◆ **What is asked**
Reproduce every line of the data below with no changes, and omit the pictures from your reply.

◆ **Input for this task**
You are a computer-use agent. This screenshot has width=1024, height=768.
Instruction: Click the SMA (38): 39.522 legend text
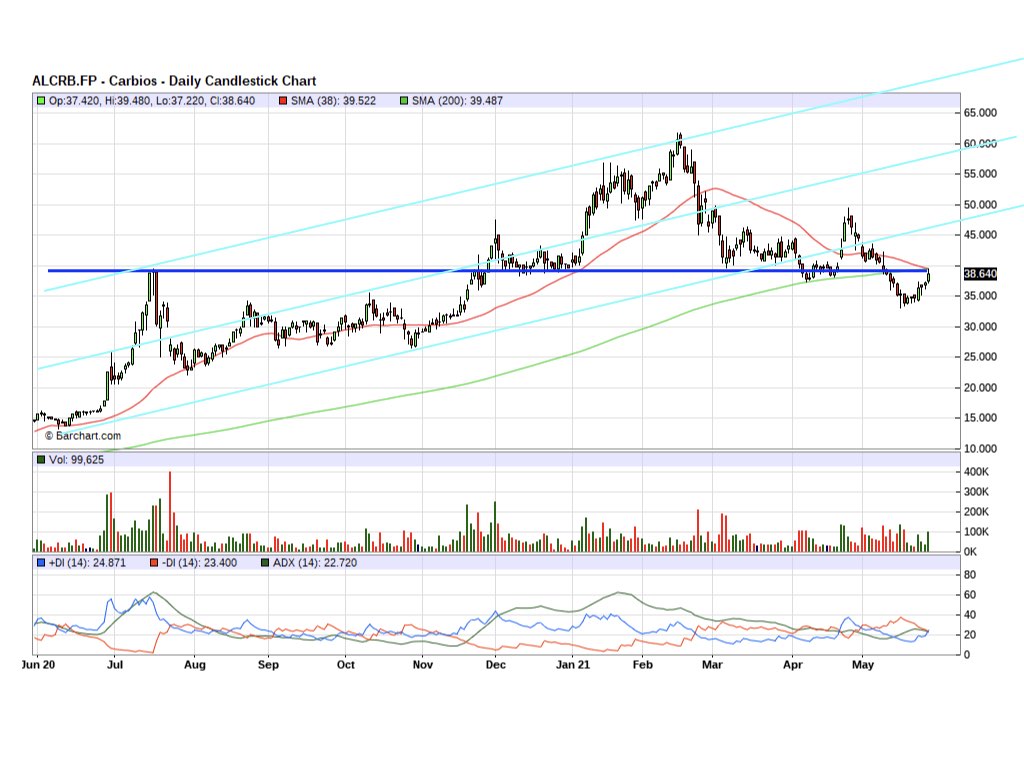coord(333,101)
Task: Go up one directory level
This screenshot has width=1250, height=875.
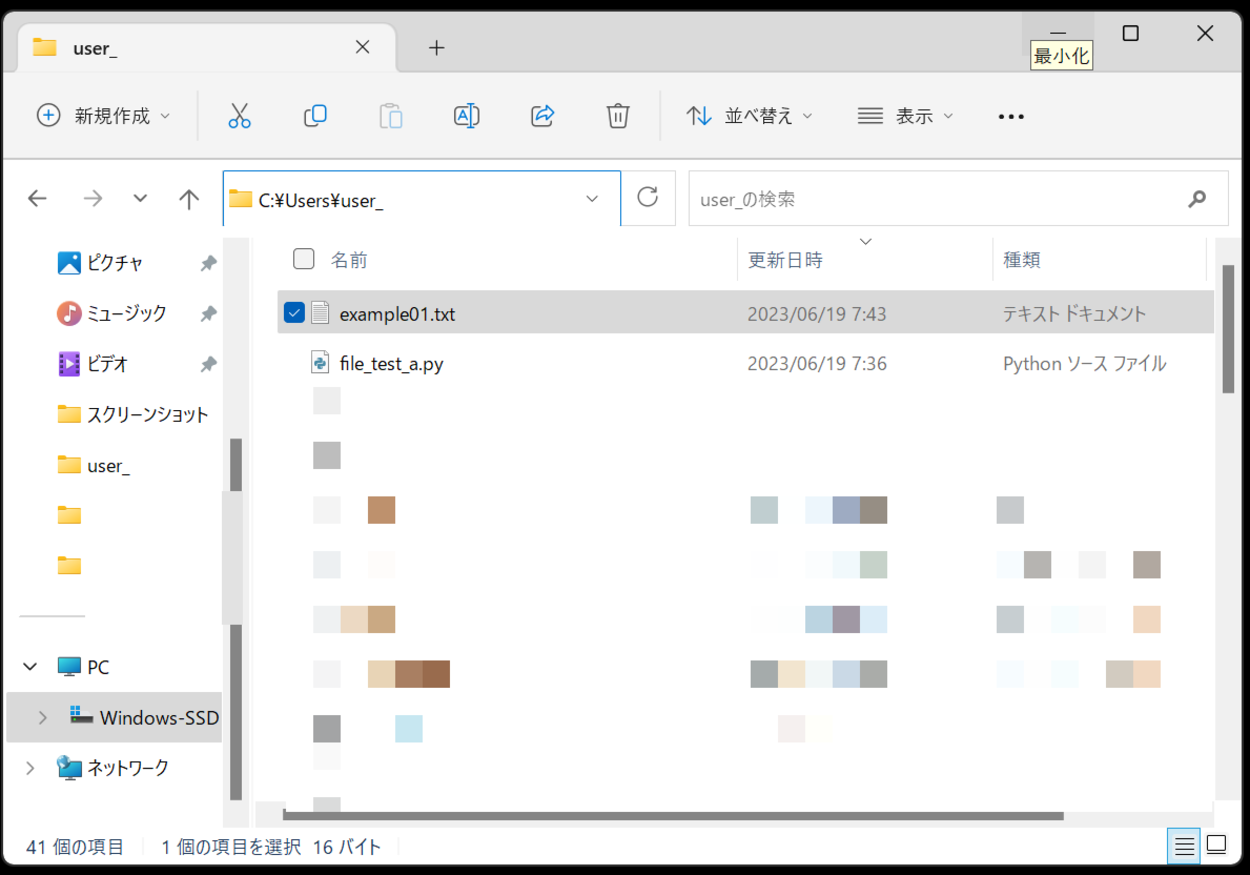Action: click(189, 199)
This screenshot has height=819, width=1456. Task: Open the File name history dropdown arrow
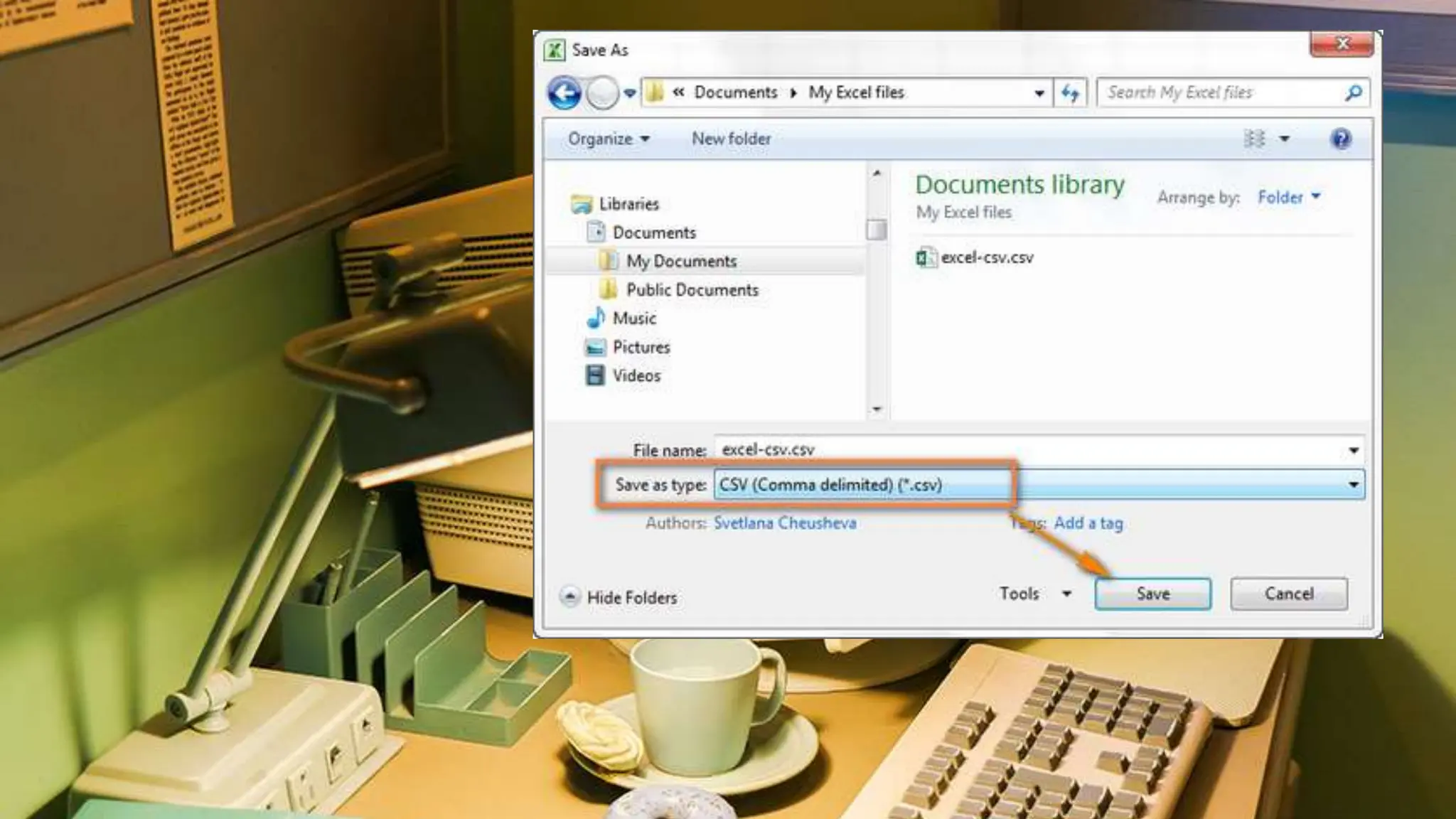click(1353, 450)
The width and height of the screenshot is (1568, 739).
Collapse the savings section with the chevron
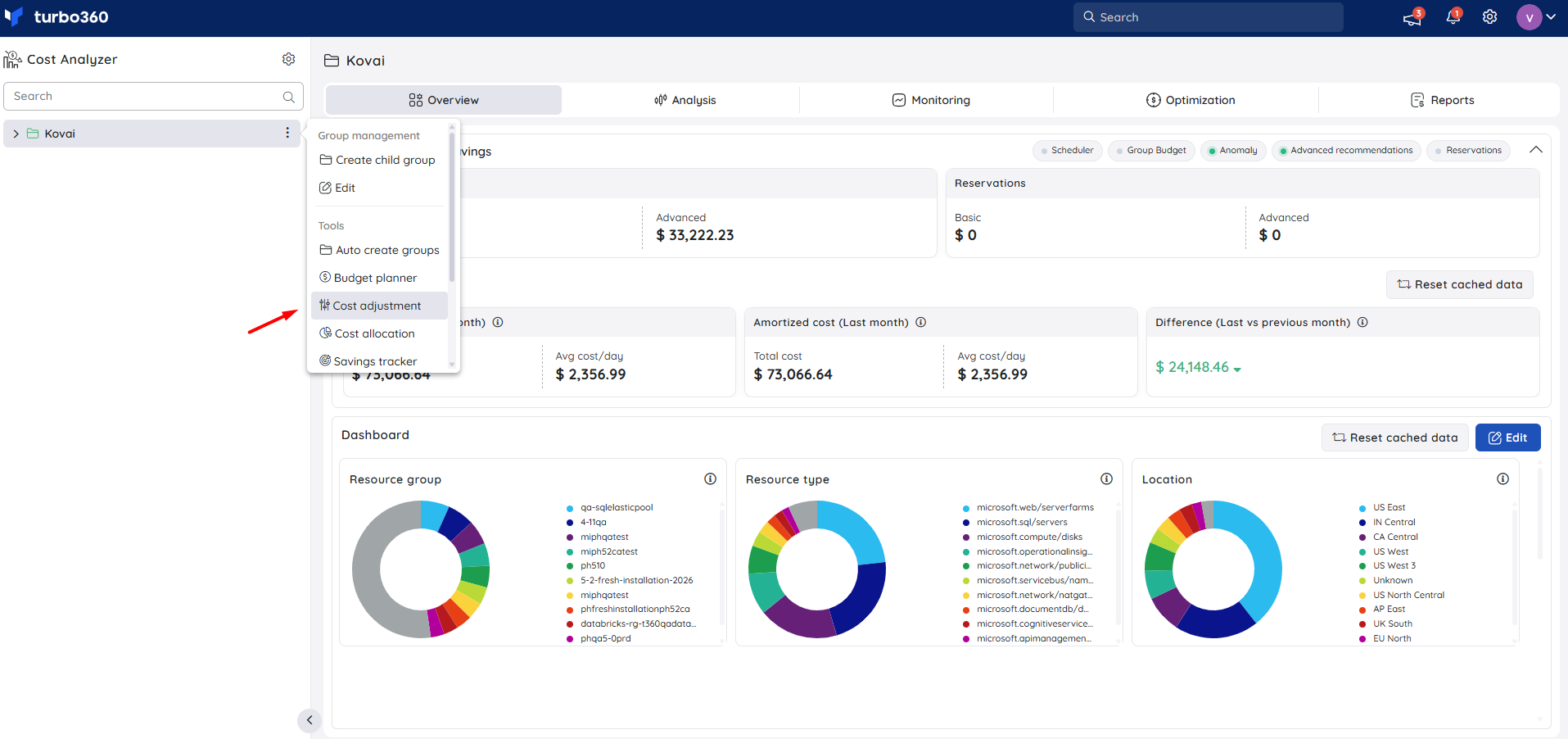[x=1535, y=150]
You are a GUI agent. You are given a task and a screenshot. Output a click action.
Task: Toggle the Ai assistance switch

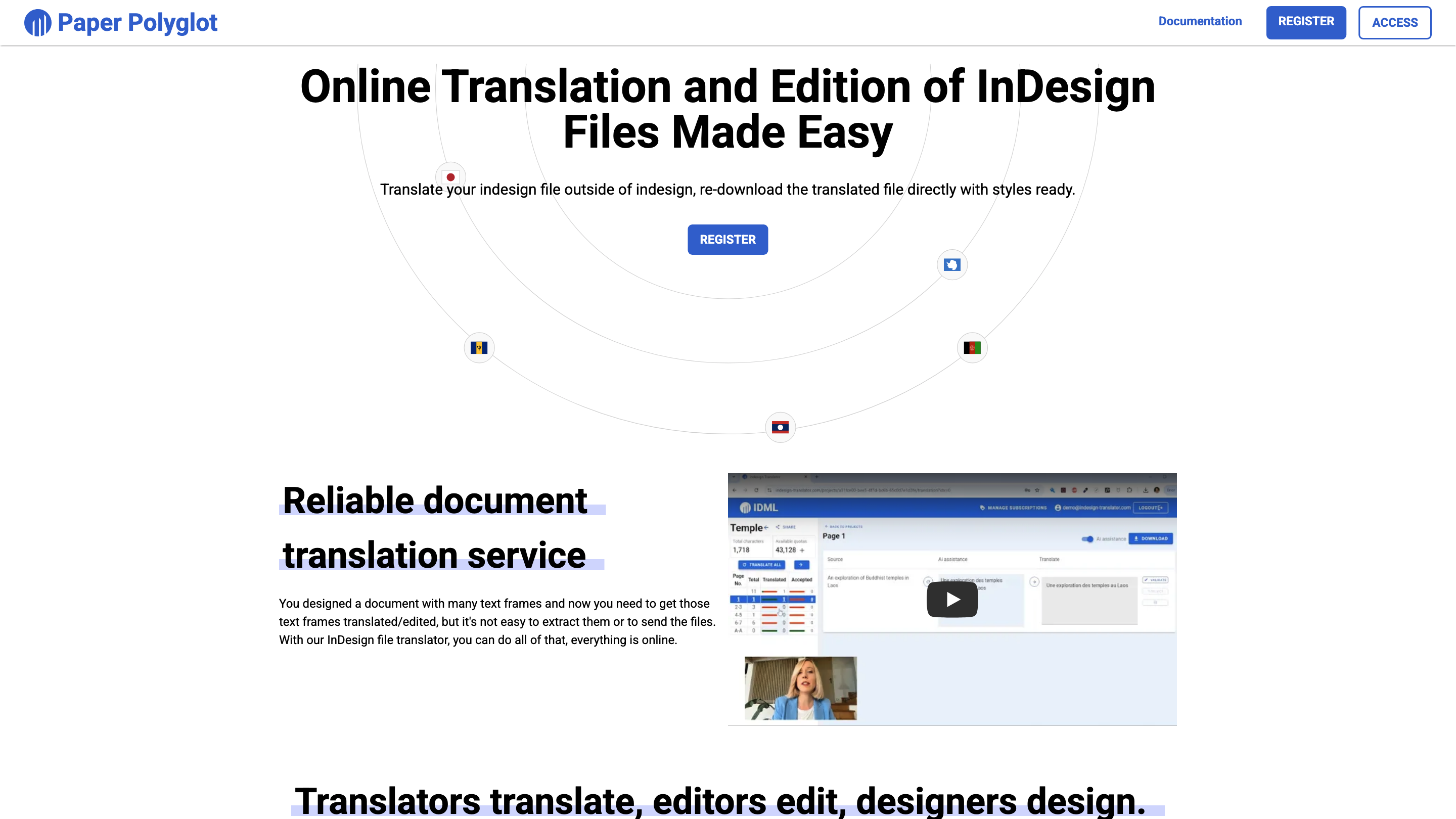pyautogui.click(x=1087, y=539)
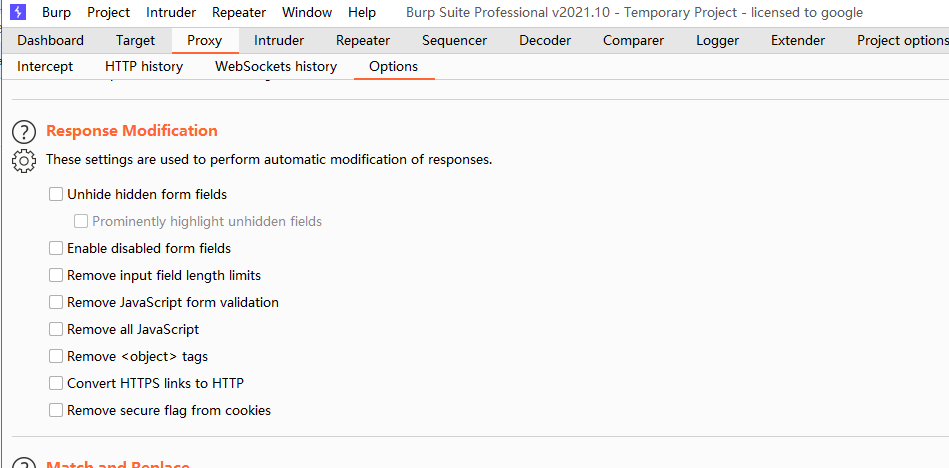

◆ **Completed exercise**
You are a computer-use agent. This screenshot has width=1024, height=768.
Instruction: Click the SMA (38): 39.522 legend text
coord(333,101)
Task: Go up one directory level
This screenshot has width=1250, height=875.
Action: click(189, 199)
This screenshot has height=819, width=1456. Task: Open the File name history dropdown arrow
click(1353, 450)
The width and height of the screenshot is (1568, 739).
Collapse the savings section with the chevron
[x=1535, y=150]
You are a GUI agent. You are given a task and a screenshot. Output a click action.
Task: Toggle the Ai assistance switch

pyautogui.click(x=1087, y=539)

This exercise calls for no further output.